> [Tugas yang Diberikan 1]
Jawablah pertanyaan berikut berdasarkan teks bacaan tentang kemarahan ayah.
(a) Bagaimana cuaca pagi itu?
(b) Mengapa Bapak marah kepada tokoh aku?
(c) Kapan tokoh aku berjanji menjenguk Bapak ketika suaminya mengajak?
> [Tugas yang Diberikan 2]
Lanjutkan cerita tentang kemarahan ayah mulai dari kalimat sesudah "Tangis tak bersuara."

> [Teks Bacaan]
########
Kemarahan
Ayah
Pagi itu
cuaca cerah sekali. Berbeda dengan cuaca hatiku yang sedikit mendung.
Sudah lama aku merindukan kampung halaman. Merindukan keluarga yang
sudah berulang kali menelponku untuk pulang. Kring.. Kring... Handphone
ku berbunyi. Nomor baru. Ntah siapa yang nelpon. lalu ku angkat.
Ternyata Bapak menelpon. Bapak yang sudah lama berpisah dengan ibuku.
Hatiku makin
redup mendengar suaranya melalui telepon. Nada suarang beda. Nada
tinggi. Aku hanya bisa mendengar kan dan menjawab sekali-kali.
Dadaku sesak mendengar omelanya. Air mataku terjatuh. Rasa ku
berhambur jadi 1. Haru, sedih, marah, kesal, kasihan,
simpati, dll.. Dari telpon alu menjawab 'iya', 'maaf'..
Lalu tertawa getir.
Iya.. Bapak
menelpon. Beliau marah kepada aku yang sudah lama tak bertandang ke
rumahnya. Seakan aku sudah melupakanya. Sebenarnya bukan aku tak ingin
menjenguk. Tapi aku sudah berkeluarga. Otomatis aku harus patug
terhadap suamiku. Beliau bekerja sampai sore dan malam nya beliau
istirahat karena kecapek an. Pernah suamiku mengajak untuk menjenguk
bapak. Tapi aku bilang minggu depan. Karena sekarang dia haris
istirahat.
Tapi aku tak
menjelaskan itu kepada bapak. Aku tau watak ayahku yang keras dan egois.
Apapun penjelasanku pastilah ia merasa dia yang paling benar. Takan ia
mau mendengar penjelasanku. Aku malas berdebat.
Benar.., Pak..,
Engkau lah yang paling benar. Benar ketika dulu masih kecil engkau
tinggalkan. Benar ketika dulu masih kecil engkau sia2kan. Benar
ketika dulu ketika masih kecil dan butuh perhatian, kasih sayang,
teladan, namun engkau tidak ada. Engkaulah yang paling benar
bapakku. Aku menangis sesak dlam diam. Tangis tak bersuara.
########
> [Materi yang Diberikan]
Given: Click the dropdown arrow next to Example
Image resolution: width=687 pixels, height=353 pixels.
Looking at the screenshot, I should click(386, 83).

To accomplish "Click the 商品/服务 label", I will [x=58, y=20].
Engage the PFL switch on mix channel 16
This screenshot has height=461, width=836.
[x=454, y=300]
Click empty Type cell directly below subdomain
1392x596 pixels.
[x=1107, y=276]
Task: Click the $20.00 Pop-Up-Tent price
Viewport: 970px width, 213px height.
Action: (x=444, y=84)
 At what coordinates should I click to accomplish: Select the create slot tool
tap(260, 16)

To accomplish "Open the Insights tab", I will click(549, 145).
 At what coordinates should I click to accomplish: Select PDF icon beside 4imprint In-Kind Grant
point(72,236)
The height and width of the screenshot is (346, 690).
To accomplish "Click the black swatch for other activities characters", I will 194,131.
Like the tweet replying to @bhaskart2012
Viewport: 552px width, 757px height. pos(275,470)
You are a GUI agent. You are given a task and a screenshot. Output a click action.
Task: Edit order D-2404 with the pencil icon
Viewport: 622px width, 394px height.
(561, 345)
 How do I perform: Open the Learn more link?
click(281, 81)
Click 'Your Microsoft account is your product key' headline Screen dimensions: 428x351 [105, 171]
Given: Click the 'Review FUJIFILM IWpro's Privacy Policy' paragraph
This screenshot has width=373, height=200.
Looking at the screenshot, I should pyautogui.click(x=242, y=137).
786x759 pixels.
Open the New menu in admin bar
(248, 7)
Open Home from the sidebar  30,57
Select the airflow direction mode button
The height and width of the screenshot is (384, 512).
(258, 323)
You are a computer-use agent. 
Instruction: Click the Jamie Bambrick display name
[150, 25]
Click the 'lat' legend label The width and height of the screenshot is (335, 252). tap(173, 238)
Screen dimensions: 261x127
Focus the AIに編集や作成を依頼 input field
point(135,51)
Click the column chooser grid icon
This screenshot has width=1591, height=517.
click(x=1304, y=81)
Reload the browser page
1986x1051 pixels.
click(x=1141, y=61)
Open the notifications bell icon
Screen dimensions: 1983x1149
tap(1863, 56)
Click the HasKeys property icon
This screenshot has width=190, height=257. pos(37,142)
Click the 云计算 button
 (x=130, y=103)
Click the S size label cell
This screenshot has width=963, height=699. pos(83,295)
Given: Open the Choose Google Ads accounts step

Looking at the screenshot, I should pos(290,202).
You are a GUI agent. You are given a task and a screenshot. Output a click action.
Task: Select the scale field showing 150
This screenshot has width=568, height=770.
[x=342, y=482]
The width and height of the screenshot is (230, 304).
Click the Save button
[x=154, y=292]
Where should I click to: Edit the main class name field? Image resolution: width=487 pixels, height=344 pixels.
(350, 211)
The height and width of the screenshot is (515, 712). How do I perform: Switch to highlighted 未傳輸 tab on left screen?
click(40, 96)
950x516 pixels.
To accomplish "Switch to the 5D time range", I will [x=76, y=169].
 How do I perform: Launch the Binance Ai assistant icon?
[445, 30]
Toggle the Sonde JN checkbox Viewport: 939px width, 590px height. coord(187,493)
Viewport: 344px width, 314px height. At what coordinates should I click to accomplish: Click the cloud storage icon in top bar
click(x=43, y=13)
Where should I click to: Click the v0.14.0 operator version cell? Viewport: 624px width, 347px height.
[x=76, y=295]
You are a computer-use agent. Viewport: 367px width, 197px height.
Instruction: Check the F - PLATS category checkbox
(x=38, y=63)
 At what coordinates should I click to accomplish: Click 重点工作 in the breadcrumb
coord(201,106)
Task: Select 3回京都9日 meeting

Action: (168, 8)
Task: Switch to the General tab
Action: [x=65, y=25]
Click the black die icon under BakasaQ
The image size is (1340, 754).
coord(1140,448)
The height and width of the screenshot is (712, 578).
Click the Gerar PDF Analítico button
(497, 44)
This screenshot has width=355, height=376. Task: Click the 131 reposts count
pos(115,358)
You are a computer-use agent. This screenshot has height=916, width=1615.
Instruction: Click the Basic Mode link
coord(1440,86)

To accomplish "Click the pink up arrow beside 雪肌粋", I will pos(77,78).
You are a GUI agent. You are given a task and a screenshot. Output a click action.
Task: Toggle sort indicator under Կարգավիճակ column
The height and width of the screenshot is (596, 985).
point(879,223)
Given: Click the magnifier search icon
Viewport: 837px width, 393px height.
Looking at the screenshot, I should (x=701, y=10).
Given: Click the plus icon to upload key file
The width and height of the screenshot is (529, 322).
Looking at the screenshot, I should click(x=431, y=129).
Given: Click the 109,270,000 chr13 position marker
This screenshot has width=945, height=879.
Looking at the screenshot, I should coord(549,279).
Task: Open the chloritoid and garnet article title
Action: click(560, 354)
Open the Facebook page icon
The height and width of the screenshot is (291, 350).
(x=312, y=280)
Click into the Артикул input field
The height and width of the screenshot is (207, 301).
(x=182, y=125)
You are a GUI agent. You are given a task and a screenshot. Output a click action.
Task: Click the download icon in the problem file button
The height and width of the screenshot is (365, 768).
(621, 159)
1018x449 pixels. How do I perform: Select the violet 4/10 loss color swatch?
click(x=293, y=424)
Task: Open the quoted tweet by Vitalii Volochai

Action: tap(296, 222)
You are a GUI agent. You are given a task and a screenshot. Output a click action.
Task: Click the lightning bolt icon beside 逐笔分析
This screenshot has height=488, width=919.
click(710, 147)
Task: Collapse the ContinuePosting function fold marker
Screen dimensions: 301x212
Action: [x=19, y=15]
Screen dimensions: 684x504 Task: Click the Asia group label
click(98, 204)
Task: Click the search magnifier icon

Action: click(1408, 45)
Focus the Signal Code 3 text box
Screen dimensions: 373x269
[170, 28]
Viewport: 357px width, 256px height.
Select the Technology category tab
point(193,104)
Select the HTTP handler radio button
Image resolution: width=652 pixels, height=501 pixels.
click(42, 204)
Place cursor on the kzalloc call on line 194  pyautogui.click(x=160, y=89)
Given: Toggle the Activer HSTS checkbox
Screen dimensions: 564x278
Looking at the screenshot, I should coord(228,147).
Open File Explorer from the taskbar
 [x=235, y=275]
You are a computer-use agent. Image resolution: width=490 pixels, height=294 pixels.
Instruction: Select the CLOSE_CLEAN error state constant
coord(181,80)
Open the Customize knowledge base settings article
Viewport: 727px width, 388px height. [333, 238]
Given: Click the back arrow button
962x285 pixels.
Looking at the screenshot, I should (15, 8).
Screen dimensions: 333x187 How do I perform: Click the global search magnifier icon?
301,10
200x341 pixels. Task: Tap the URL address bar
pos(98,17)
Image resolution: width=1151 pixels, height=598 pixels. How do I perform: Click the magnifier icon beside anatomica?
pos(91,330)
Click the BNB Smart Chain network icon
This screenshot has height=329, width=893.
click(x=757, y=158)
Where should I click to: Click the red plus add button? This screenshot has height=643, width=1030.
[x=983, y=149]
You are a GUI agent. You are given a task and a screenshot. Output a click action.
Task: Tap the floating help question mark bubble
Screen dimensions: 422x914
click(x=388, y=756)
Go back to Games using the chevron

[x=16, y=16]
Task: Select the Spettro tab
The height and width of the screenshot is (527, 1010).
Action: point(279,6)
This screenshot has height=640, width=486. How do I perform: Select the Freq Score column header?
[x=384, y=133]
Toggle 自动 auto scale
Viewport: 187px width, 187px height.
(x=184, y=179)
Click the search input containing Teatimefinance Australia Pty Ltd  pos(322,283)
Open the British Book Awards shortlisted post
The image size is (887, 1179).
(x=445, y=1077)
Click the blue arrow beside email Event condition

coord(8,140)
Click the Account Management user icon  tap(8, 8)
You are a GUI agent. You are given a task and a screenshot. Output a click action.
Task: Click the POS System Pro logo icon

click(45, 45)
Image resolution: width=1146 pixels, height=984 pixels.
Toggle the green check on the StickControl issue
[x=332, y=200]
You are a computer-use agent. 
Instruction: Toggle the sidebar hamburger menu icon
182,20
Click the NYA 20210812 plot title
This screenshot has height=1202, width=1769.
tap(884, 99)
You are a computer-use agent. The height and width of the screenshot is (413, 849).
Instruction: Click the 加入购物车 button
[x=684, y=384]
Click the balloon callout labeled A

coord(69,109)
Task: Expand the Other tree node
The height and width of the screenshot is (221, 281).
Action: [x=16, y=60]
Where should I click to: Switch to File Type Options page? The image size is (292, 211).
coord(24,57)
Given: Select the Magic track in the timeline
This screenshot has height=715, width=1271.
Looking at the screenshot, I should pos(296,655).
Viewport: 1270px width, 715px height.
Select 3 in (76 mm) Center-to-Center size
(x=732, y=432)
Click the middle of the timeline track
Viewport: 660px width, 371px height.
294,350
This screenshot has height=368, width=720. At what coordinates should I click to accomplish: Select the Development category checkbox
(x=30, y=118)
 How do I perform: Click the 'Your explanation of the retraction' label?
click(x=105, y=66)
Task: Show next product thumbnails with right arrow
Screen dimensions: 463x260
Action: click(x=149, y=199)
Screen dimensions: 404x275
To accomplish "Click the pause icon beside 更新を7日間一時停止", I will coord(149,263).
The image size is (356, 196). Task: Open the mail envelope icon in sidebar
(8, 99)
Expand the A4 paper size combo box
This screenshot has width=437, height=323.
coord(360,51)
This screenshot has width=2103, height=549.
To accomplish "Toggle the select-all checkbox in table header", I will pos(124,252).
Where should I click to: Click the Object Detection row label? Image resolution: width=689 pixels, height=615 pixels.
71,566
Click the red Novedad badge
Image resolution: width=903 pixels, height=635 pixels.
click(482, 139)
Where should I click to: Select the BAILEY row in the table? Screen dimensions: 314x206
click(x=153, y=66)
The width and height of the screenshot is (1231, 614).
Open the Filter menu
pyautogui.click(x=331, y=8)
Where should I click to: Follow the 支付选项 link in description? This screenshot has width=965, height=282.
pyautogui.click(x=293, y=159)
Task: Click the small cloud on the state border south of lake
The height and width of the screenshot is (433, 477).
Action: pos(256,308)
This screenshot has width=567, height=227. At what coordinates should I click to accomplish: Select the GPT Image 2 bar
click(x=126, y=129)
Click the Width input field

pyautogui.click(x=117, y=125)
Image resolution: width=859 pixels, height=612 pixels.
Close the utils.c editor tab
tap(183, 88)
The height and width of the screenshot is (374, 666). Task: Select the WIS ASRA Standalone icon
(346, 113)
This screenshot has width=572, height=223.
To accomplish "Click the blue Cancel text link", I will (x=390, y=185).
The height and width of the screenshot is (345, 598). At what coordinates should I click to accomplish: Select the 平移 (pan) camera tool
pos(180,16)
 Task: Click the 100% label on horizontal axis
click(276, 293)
########
> [Jawaban yang Diharapkan 1]
(a) Cuaca pagi itu cerah sekali.
(b) Bapak marah karena tokoh aku sudah lama tidak bertandang ke rumahnya.
(c) Tokoh aku berjanji menjenguk Bapak minggu depan.

> [Jawaban yang Diharapkan 2]
Sekarang aku
telah dewasa, telah berumah tangga dengan lelaki yang mencintaiku apa
adanya. Lelaki yang memberikan semua yang aku butuhkan dulu darimu namun
tak kau berikan. Dialah suamiku saat ini. Dan sekarang engkau telah
renta. Engkau telah sepuh, ak.. Dan sekarang engkau baru mencariku.
Butuh perhatianku.
Aku bukan
anakmu yang pendendam. Bukan anakmu yang pemarah. Aku berusaha mengerti
dengan segenap pemakluman yang aku punya. Aku sungguh sadar kau tak lagi
sekokoh dan sekuat dlu. Bahkan mngkin sebentar lagi kau akan kembali
seperti anak2. Mudah merajuk, selalu butuh perhatian, minta
dimanja, dan berbagai rasa sebagimana yang dulu Rinai Kecil rasakan saat bapak
tak ada di samping. Aku sadar betul engkau sudah memiliki tanda2 itu..
Aku tak pernah menyesal memiliki bapak sepertimu. Bapak yang
meninggalkan anaknya dan memilih kebahagiaan baru dengan keluarga yang lain.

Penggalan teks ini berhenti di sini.